El poeta y el lingüista coinciden en algo fundamental: ambos aman la palabra, ambos viven de ella.
—Tienes experiencia tanto en la docencia y la investigación lingüística como en la escritura creativa. ¿Cómo logras equilibrar estas dos facetas de tu vida y de qué manera se influyen mutuamente?
—Me hice lingüista por dos motivos: la idea de que el lenguaje es el espejo de la mente, y, segundo, porque la poesía es un hecho lingüístico en su materia prima. El poeta y el lingüista coinciden en algo fundamental: ambos aman la palabra, ambos viven de ella. De modo que, en este sentido, todo poeta es lingüista y todo lingüista poeta. El lenguaje, pues, es la materia (oscura) de que está hecho el universo poético. Es normal que quien estudia el lenguaje se pregunte hasta qué punto la lingüística tiene algo que decir sobre la esencia de un poema. Hay quien sostiene que el lingüista no puede añadir gran cosa. Otros, reformulando desde las ciencias cognitivas conceptos como desvío (del habla estándar), extrañamiento (la poesía desautomatiza la lengua) o agramaticalidad (el lenguaje poético presenta diversos grados de agramatismos), seguimos confiando en que las (neuro)ciencias del lenguaje puedan alumbrarnos. En términos generativistas, ¿es la poesía una cuestión de competencia o de actuación (uso)? Chomsky se inclina por lo segundo. ¿Pero qué nos dice la pragmática al respecto? Que un poema es un acto de habla peculiar donde destinatario, receptor, etcétera, se desligan de las situaciones comunicativas reales simulando actos de habla. ¡Ah, el poeta es un fingidor! Por otra parte, si la lingüística cognitiva está en lo cierto, el pensamiento sería netamente metafórico. O sea, conceptualizaríamos la realidad metafóricamente. Siendo esto así, la poesía nos ayudaría a ver la realidad en sus aspectos intangibles. Por eso la poesía implica siempre un extrañamiento (y entrañamiento), pero no sólo siendo disruptiva con la gramática o los contextos que evocan los poemas, sino, sobre todo, en relación con nuestra cognición. Y esto lo hace devolviéndonos, por ejemplo, analogías ya perdidas como se da en lanzar una propuesta, que proviene de la idea de movimiento del brazo, es decir, articulando los rasgos cognitivos habituales de manera creativa y diferente (“lanzar los ojos al olvido”). Es claro que palabra poética no sólo “es”, “dice” o “hace”, como se ha sostenido innumerables veces, sino que además “conoce” reordenando el mundo, o, para ser más específico, replanteando la relación que existe entre pensamiento, lengua y realidad.

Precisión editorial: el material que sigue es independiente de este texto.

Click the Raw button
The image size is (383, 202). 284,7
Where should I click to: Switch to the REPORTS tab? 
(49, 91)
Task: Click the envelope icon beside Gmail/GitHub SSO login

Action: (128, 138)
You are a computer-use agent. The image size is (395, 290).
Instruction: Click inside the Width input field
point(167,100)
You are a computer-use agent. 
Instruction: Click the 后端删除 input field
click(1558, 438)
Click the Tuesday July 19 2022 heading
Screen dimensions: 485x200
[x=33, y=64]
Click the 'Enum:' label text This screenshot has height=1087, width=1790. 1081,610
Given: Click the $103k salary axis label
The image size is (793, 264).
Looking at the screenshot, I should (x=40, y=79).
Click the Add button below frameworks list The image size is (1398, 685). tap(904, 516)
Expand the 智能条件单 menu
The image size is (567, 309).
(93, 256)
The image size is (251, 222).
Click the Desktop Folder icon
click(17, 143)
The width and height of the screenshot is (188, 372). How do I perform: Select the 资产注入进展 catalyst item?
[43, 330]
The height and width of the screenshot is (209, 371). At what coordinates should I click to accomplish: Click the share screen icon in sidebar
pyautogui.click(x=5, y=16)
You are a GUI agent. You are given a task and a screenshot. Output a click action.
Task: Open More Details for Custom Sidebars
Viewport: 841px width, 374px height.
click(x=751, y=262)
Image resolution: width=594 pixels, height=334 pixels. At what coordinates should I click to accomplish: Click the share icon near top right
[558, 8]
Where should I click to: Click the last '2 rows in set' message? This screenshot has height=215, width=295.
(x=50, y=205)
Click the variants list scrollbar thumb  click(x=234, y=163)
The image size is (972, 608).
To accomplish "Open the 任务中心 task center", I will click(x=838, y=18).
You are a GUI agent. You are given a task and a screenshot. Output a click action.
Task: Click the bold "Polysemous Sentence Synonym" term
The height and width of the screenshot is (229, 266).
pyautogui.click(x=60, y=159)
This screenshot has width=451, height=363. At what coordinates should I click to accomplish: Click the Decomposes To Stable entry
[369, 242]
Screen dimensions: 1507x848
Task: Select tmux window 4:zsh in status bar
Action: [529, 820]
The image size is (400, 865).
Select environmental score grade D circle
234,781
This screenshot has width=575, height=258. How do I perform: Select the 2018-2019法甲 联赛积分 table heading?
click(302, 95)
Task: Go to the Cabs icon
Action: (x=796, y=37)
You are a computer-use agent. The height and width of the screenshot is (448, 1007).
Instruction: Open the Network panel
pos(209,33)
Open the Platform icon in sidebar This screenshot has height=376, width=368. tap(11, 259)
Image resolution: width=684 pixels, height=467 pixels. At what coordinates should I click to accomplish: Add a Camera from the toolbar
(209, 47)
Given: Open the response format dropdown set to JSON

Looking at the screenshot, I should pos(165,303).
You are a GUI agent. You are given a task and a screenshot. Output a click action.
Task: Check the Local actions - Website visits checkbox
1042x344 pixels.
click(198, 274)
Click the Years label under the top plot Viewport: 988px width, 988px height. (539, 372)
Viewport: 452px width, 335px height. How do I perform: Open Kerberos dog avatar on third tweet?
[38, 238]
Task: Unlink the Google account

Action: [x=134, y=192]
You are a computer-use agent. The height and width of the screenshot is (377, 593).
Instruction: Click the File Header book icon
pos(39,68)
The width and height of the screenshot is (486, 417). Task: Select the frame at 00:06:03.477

—Poemas de Country Club es tu tercer poemario. ¿Tienes algún nuevo proyecto literario en mente o en proceso de desarrollo que puedas adelantarnos?
—Tengo varios que se han ido acumulando y decantando durante diez años y que ahora, al parecer, precisan ver la luz; de modo que, gracias a ese lapso de producción silenciosa, mencionaré No pienses en los ojos de Cecilia, una novela paródica sobre cómo hace una mujer supersticiosa para sobrevivir a la verdad y al “sonríe o muere” de los popes de la autoayuda; también un libro de microficciones que se titulará Ondas Martenot y, finalmente, En busca de Shaun Mor, un poemario sobre Irlanda que me gustaría presentar con músicas y danzas celtas en los acantilados de Moher.